Items listed in a dataset:
--*--
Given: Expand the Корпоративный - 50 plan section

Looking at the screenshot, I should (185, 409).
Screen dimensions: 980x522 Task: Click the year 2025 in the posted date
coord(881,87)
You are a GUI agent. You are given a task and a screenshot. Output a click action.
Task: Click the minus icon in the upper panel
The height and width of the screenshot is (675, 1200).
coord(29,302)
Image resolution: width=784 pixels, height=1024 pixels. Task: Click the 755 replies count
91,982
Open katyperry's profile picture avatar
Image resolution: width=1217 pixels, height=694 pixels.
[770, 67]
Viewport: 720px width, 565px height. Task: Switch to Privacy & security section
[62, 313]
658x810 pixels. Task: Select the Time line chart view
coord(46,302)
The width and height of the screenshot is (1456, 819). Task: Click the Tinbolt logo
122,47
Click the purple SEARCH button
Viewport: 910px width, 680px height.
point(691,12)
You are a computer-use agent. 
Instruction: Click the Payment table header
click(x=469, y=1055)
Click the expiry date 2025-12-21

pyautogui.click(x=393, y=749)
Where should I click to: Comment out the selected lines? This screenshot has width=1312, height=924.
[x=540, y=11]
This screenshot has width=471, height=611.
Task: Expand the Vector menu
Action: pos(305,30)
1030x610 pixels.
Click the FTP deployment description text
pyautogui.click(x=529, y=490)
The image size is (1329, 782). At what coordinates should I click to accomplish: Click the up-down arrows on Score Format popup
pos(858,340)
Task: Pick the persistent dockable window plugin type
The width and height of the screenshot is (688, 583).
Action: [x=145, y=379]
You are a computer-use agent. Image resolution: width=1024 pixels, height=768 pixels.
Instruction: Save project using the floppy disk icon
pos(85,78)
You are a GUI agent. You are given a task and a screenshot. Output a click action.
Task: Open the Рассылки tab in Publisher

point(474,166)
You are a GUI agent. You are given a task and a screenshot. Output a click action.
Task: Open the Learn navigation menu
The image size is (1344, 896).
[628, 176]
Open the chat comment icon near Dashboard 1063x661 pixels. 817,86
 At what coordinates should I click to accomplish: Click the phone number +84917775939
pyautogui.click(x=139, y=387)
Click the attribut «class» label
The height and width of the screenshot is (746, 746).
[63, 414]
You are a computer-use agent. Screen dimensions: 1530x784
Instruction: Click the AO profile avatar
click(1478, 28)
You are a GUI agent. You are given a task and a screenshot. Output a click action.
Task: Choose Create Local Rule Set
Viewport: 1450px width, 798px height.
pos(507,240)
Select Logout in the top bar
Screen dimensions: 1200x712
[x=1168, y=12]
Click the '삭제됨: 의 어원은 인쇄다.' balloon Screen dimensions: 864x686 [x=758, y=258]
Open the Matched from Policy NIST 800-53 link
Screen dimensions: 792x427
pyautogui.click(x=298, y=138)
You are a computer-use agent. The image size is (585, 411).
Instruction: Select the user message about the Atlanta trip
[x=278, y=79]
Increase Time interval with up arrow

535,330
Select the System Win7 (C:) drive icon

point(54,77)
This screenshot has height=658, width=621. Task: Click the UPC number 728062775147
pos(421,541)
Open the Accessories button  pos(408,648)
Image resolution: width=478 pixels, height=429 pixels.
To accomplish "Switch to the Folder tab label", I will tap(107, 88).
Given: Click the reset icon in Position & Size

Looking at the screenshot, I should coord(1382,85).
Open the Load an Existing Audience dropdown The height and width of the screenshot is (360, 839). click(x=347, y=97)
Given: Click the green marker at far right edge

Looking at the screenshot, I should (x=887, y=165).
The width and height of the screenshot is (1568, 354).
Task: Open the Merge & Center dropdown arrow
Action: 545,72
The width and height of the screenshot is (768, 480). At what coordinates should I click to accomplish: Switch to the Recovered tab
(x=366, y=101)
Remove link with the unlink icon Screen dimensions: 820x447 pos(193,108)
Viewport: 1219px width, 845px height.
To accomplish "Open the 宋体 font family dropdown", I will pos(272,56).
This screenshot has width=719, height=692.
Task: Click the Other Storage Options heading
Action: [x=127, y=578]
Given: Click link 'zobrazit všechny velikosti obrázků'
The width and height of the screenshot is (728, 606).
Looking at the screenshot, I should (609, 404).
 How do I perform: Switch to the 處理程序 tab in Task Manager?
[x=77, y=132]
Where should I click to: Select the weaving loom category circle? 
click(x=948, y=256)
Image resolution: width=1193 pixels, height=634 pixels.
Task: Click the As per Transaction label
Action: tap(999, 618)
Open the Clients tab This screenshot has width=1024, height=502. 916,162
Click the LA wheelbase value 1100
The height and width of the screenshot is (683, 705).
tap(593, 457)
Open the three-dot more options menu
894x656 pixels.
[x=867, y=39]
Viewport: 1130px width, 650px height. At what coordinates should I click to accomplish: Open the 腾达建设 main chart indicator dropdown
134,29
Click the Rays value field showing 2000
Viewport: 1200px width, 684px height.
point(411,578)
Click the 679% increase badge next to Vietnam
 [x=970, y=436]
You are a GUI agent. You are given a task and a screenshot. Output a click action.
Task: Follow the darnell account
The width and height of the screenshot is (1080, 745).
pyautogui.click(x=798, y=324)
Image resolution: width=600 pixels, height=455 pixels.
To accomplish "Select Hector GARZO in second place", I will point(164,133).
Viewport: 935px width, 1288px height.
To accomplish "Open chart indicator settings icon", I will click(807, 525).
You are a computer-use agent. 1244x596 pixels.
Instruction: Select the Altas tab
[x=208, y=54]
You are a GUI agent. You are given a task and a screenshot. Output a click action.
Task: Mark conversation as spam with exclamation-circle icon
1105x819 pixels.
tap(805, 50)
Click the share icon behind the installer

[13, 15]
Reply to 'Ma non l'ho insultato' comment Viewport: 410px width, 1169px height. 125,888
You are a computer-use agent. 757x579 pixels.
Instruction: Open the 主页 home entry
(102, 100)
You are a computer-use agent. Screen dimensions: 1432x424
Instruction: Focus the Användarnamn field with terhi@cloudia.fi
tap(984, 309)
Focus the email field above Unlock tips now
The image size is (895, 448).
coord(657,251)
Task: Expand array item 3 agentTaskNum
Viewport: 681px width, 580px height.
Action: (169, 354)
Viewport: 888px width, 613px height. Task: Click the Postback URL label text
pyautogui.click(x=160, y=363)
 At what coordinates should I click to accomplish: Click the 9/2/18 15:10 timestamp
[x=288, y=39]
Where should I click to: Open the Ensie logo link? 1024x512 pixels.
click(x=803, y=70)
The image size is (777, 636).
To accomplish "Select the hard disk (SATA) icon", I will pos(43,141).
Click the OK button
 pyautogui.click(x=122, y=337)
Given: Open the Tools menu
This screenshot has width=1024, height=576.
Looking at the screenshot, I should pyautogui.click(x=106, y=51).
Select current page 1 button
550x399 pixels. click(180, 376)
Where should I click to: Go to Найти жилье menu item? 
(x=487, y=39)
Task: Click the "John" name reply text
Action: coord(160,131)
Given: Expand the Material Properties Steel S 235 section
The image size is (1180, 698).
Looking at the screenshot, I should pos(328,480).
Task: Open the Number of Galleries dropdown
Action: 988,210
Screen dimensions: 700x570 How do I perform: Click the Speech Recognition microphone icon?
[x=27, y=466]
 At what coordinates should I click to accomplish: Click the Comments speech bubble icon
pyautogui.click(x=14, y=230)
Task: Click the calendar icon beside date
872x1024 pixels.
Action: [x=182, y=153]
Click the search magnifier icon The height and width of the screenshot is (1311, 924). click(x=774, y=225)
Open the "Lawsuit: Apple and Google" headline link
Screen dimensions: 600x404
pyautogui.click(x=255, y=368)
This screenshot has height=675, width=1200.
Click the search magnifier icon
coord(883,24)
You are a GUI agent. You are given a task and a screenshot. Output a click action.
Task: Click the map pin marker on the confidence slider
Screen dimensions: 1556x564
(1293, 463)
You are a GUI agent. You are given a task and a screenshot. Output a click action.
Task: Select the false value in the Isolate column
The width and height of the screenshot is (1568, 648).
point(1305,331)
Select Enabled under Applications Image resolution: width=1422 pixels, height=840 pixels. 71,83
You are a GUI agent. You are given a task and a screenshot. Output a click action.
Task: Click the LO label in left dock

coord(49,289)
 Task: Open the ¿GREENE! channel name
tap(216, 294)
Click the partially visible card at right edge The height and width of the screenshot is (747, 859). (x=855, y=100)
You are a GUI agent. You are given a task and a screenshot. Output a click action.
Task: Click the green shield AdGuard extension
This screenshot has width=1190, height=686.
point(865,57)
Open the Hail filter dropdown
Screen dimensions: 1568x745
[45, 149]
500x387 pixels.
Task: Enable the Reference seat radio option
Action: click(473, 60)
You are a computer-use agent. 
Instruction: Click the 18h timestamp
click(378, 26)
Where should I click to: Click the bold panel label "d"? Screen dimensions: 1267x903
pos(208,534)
--*--
ACTIVITY: Using the data above, extract exactly the lines from the one that holds "Image resolution: width=600" to the one that holds "You are a computer-use agent. 1244x596", both ends included, and no others.

RESPONSE TO THE TASK:
Image resolution: width=600 pixels, height=455 pixels.
To accomplish "Select Hector GARZO in second place", I will point(164,133).
Viewport: 935px width, 1288px height.
To accomplish "Open chart indicator settings icon", I will click(807, 525).
You are a computer-use agent. 1244x596 pixels.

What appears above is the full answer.